Last night on Wind Tunnel, Tony George and Kevin Kalkhoven talked about it. TG totally ignored the question about turbos, so that's a no go it would seem. Most of that information was straight from them, but not all.

The press conference is Wednesday, I think. There was a meeting today, though.

I think it's really better for Simon to go to LMS at this moment... Indy will be a good place for him in 2 or 3 years.

And I guess my sources are drunk (it's bloody possible)! :lol:

Anyway, I've heard about that meeting of George and Kalkhoven... People said there was Mario Andretti and Jacques Villeneuve too... If it's true... It's awesome to have this guys really talking and trying to figger out a solution to the "open-wheel problem"... Just the best we can get.

[EDIT]

I've found this:

Merger Quotes: Kalkhoven, George, Andretti and Villeneuve

SPEEDtv.com columnist Robin Miller co-hosted Sunday’s Wind Tunnel with Dave Despain as the duo welcomed several key players from the open-wheel racing world after owners of the Indy Racing League and Champ Car World Series agreed to unify in 2008. Miller and Despain hosted racing legend Mario Andretti, an Indy 500 and CART Series champion who has been a proponent of open wheel unification; Tony George, the founder and CEO of the IRL; Kevin Kalkhoven, co-owner of the Champ Car World Series; and Jacques Villeneuve, the last champion of a unified American open-wheel series (CART Series 1995).

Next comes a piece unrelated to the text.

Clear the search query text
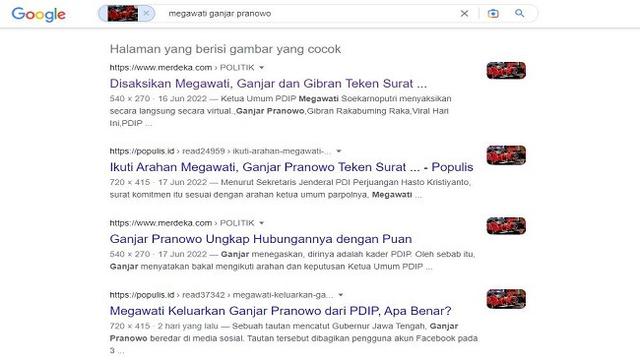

Following are excerpts from the show:

TONY GEORGE/KEVIN KALKHOVEN

Despain: Kevin, there has been an annual rumor this would happen. What was key to it happening now?

Kevin Kalkhoven: The press stayed out of it for a long time. We’ve been talking for many years and this was the time. I’m glad to see we’ve extended an olive branch. It was unanimous. Gerry (Forsythe, co-owner of Champ Car World Series), the partners and I decided it was the right thing to do.

Miller: Tony, the olive branch you guys offered was free engines, free cars, $1.2 million per car and some races. Have we determined if it will be just Long Beach and Edmonton this year?

Tony George: Well, what we’ve been working on the past couple of weeks just gets us to the starting line, I think. The real work starts here and now. There are a host of questions that need to be answered. There is a lot of information that needs to be disseminated from the league and the league management to the teams. We need to start having some conversations with the promoters … all the things that have been talked about in the press. All due credit goes to Kevin and Gerry. It’s well-known how passionate they are about open-wheel racing and how committed they are to Champ Car but I think their decision over the last few weeks and months is a reflection of their commitment to the fans. Rumors of unification talks have come up every few months every year but this time I think they were genuinely thinking about what the long-term benefit to open wheel racing would be by trying to get this together. They’ve been great to work with. This is tough but good things come about when people take the time to think about the big picture. We’re excited to be able to work with them and bring about this unification.

Despain: Kevin, do you have any handle on how many Champ Car teams will take advantage of that deal we discussed and actually be ready to go IRL racing at Homestead in five weeks?

Kalkhoven: I really don’t know. This is all still fairly new to all of them. I know of a few teams who have committed to doing it. I know some others who are seriously considering it. They have some issues with their drivers, of course, that they’ve contracted that are going to run road courses. There are still some things to go through but overall, I’d say the mood is positive and I believe there is goodwill to try to get this done.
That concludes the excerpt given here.